With the shortage of affordable housing these days, many homeowners are renting out rooms in their homes, providing themselves with some additional cash. 

Questions that are often raised in regard to room rentals include: Is the income taxable?  If so, how is it reported? What deductions are allowed?  Can a loss be claimed?  Answers to these questions follow.

If a taxpayer rents rooms or other space in a home and the rented portion does not have facilities (a bathroom and a kitchen) that would make it a dwelling unit on its own, the taxpayer and the renter may be considered to be occupying one dwelling unit.  Thus, the “landlord” is mixing personal expenses with business expenses, a situation in which the tax code does not permit a loss. 

As a result, the income and expenses are treated under the same rules as vacation home rentals and are reported on Schedule E, with prorated expenses deductible against the rental income in a specific order and no loss being allowed. 
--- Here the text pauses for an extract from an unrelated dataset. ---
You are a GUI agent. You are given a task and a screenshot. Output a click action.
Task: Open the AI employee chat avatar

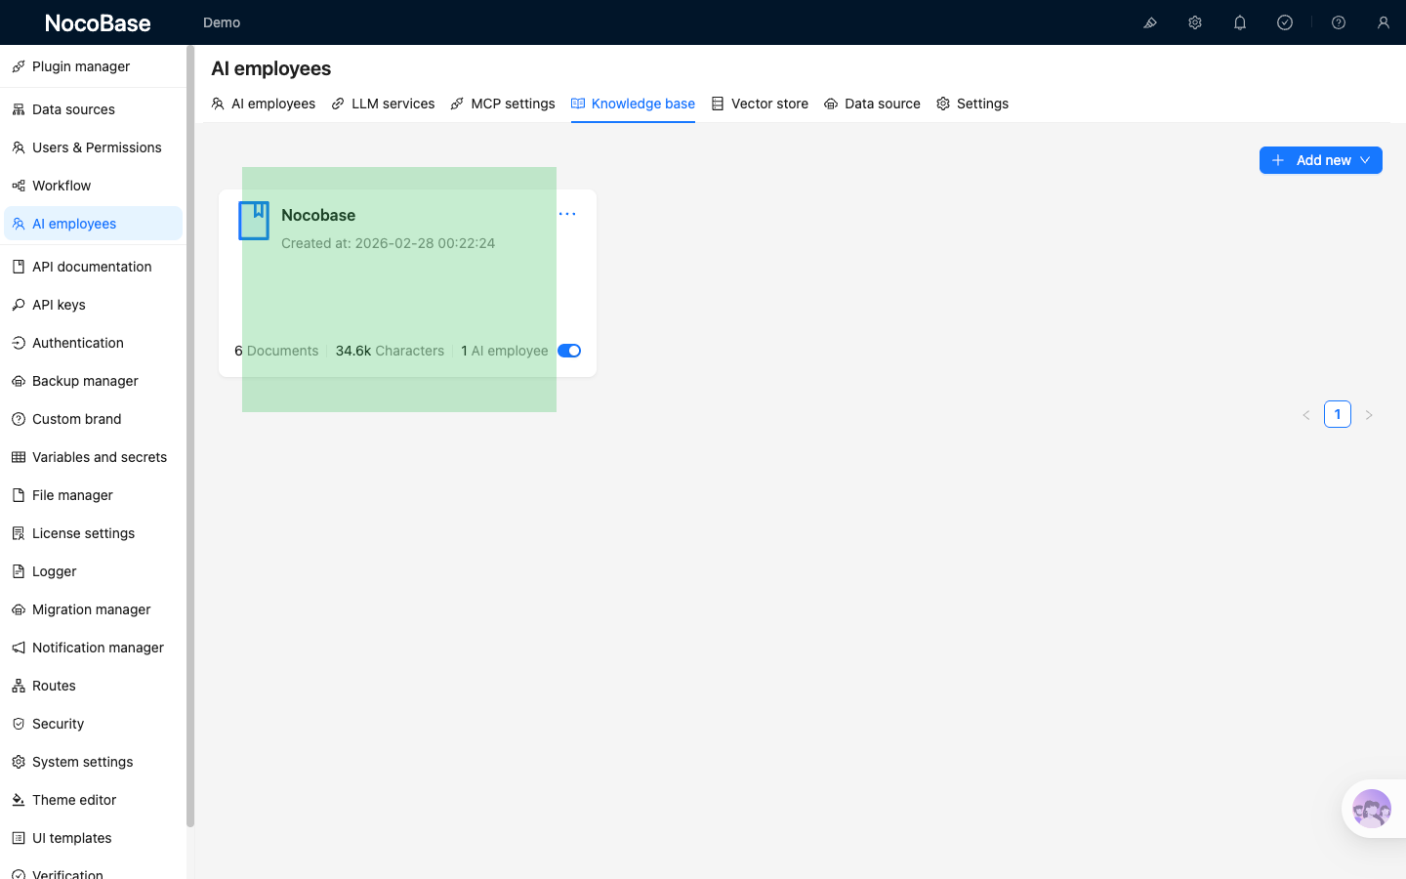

The deductions are claimed in the following order:

  • First, mortgage interest and taxes. 
  • Next, operating expenses (examples: advertising, repairs, utilities, maintenance, insurance). 
  • Finally, depreciation. 

If the result is a loss, the expenses are only allowed until the income is reduced to zero.  But some unusable expenses may be carried over to the next year, where again they and the next year’s expenses will be limited to the next year’s rental income.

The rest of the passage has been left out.